» WHAT IS ASKED: Reproduce every one of the following records verbatim, keeping each character, space, and line break unchanged.

» INPUT DATA:
--- start ---

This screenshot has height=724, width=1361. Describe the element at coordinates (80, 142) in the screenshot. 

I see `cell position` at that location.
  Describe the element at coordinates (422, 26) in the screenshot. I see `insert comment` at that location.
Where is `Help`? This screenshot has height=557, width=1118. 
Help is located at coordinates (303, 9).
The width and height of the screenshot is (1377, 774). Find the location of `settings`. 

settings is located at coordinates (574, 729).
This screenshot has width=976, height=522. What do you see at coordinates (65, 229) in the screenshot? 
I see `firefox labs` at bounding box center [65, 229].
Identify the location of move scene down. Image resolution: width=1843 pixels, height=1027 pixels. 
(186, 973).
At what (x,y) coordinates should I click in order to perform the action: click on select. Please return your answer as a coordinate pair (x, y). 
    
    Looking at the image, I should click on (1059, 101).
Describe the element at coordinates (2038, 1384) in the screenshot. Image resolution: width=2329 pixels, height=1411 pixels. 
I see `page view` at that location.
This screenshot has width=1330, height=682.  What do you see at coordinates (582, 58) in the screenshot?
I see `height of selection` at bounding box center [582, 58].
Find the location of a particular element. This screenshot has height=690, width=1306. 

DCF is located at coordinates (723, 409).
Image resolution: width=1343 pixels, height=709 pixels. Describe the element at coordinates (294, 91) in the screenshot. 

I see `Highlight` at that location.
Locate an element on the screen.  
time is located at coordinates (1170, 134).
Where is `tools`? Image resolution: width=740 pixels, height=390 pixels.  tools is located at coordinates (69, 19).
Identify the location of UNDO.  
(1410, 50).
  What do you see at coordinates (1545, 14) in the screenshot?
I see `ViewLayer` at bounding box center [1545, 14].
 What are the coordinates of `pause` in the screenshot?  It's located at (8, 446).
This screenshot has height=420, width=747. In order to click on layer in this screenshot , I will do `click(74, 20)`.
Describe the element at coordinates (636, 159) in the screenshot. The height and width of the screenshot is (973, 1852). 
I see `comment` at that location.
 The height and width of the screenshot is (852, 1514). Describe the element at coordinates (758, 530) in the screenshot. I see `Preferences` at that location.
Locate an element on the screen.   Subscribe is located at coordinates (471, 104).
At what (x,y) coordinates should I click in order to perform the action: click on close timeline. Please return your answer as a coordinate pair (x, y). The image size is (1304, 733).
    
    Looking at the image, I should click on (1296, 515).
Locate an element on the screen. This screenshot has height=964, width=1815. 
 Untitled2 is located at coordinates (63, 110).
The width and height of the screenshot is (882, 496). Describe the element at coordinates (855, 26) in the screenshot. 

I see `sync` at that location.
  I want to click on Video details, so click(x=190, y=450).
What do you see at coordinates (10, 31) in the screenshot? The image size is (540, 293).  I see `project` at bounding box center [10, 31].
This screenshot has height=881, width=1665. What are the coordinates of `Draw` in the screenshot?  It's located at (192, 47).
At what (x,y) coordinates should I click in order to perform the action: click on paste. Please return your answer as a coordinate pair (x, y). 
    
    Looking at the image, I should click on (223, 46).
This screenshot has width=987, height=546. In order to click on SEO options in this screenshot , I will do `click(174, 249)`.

--- end ---

» TASK OUTPUT:
This screenshot has height=724, width=1361. Describe the element at coordinates (80, 142) in the screenshot. 

I see `cell position` at that location.
  Describe the element at coordinates (422, 26) in the screenshot. I see `insert comment` at that location.
Where is `Help`? This screenshot has height=557, width=1118. 
Help is located at coordinates (303, 9).
The width and height of the screenshot is (1377, 774). Find the location of `settings`. 

settings is located at coordinates (574, 729).
This screenshot has width=976, height=522. What do you see at coordinates (65, 229) in the screenshot? 
I see `firefox labs` at bounding box center [65, 229].
Identify the location of move scene down. Image resolution: width=1843 pixels, height=1027 pixels. 
(186, 973).
At what (x,y) coordinates should I click in order to perform the action: click on select. Please return your answer as a coordinate pair (x, y). 
    
    Looking at the image, I should click on (1059, 101).
Describe the element at coordinates (2038, 1384) in the screenshot. Image resolution: width=2329 pixels, height=1411 pixels. 
I see `page view` at that location.
This screenshot has width=1330, height=682.  What do you see at coordinates (582, 58) in the screenshot?
I see `height of selection` at bounding box center [582, 58].
Find the location of a particular element. This screenshot has height=690, width=1306. 

DCF is located at coordinates (723, 409).
Image resolution: width=1343 pixels, height=709 pixels. Describe the element at coordinates (294, 91) in the screenshot. 

I see `Highlight` at that location.
Locate an element on the screen.  
time is located at coordinates (1170, 134).
Where is `tools`? Image resolution: width=740 pixels, height=390 pixels.  tools is located at coordinates (69, 19).
Identify the location of UNDO.  
(1410, 50).
  What do you see at coordinates (1545, 14) in the screenshot?
I see `ViewLayer` at bounding box center [1545, 14].
 What are the coordinates of `pause` in the screenshot?  It's located at (8, 446).
This screenshot has height=420, width=747. In order to click on layer in this screenshot , I will do `click(74, 20)`.
Describe the element at coordinates (636, 159) in the screenshot. The height and width of the screenshot is (973, 1852). 
I see `comment` at that location.
 The height and width of the screenshot is (852, 1514). Describe the element at coordinates (758, 530) in the screenshot. I see `Preferences` at that location.
Locate an element on the screen.   Subscribe is located at coordinates (471, 104).
At what (x,y) coordinates should I click in order to perform the action: click on close timeline. Please return your answer as a coordinate pair (x, y). The image size is (1304, 733).
    
    Looking at the image, I should click on (1296, 515).
Locate an element on the screen. This screenshot has height=964, width=1815. 
 Untitled2 is located at coordinates (63, 110).
The width and height of the screenshot is (882, 496). Describe the element at coordinates (855, 26) in the screenshot. 

I see `sync` at that location.
  I want to click on Video details, so click(x=190, y=450).
What do you see at coordinates (10, 31) in the screenshot? The image size is (540, 293).  I see `project` at bounding box center [10, 31].
This screenshot has height=881, width=1665. What are the coordinates of `Draw` in the screenshot?  It's located at (192, 47).
At what (x,y) coordinates should I click in order to perform the action: click on paste. Please return your answer as a coordinate pair (x, y). 
    
    Looking at the image, I should click on (223, 46).
This screenshot has width=987, height=546. In order to click on SEO options in this screenshot , I will do `click(174, 249)`.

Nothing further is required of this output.